▶ **Goal of the exercise**:
All lines in the data below carrying the string "toolbar" are to be located and copied.

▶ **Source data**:
----
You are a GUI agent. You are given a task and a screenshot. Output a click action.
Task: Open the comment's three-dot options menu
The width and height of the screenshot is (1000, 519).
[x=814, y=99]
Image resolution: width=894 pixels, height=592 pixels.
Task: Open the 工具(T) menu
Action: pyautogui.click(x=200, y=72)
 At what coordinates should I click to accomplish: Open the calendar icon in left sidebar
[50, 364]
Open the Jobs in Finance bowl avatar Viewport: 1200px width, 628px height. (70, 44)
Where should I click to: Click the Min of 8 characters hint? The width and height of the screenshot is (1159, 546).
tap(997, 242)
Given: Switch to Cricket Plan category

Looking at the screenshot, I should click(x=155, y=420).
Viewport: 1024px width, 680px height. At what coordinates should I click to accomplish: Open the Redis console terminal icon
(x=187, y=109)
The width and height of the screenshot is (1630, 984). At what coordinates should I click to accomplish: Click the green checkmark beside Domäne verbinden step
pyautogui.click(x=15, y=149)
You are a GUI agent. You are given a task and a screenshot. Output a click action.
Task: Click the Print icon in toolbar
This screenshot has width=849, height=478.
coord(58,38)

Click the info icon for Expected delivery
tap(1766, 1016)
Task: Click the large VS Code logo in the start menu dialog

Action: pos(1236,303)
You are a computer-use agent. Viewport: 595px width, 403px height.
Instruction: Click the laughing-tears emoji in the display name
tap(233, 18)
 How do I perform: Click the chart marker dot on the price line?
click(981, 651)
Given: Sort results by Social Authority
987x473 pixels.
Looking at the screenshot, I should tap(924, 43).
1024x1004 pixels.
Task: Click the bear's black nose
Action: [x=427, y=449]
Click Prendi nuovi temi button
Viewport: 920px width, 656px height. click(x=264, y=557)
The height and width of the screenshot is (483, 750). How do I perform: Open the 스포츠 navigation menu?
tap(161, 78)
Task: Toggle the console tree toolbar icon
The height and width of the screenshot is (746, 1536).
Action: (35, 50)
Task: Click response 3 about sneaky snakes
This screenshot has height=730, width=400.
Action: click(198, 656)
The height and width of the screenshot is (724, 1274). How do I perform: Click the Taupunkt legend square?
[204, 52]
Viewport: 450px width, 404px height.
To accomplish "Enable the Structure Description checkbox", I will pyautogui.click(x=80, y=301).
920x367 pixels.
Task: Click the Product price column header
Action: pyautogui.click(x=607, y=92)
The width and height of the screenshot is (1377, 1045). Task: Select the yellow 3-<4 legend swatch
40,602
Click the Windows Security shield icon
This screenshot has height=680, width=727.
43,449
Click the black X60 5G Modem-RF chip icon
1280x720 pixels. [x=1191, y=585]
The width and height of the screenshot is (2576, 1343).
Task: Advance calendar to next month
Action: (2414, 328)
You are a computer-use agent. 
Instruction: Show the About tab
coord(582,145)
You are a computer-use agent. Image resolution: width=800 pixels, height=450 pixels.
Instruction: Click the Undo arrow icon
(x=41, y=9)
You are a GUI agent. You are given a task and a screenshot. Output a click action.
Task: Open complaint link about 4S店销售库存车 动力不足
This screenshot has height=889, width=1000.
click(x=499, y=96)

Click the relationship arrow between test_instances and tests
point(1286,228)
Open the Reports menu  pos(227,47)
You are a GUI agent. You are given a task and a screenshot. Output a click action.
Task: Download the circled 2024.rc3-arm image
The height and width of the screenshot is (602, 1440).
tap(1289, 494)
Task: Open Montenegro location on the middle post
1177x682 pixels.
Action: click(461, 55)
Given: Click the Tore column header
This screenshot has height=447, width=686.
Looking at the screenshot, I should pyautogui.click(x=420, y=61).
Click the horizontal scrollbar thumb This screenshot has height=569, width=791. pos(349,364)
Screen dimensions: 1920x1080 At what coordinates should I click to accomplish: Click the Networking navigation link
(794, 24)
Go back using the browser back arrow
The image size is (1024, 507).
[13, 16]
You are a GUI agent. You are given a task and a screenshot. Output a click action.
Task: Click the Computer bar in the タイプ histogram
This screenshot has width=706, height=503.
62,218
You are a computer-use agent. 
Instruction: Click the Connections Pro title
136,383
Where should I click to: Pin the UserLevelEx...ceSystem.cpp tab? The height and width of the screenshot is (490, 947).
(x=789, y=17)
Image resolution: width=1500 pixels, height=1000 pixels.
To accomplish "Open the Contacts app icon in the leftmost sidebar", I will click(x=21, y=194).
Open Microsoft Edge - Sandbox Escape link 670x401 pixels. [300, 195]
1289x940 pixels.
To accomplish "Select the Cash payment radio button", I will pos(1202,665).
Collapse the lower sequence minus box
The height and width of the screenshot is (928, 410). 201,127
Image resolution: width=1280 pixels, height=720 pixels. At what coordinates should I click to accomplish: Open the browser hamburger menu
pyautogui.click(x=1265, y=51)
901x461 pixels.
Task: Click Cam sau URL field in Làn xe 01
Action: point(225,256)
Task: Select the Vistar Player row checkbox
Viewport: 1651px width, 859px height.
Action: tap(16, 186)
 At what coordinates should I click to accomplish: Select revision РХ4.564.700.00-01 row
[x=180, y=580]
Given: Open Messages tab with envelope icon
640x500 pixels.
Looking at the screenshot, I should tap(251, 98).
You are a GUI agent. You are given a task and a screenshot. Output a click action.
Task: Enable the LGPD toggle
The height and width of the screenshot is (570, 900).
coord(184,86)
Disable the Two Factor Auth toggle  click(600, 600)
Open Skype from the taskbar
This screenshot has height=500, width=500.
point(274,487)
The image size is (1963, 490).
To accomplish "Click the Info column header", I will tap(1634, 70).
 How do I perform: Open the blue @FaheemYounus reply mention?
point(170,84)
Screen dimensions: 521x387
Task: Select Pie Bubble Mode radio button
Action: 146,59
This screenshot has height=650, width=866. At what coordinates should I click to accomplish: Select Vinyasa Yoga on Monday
----
▶ **Reply to the exercise**:
Task: Click the Print icon in toolbar
Task: Toggle the console tree toolbar icon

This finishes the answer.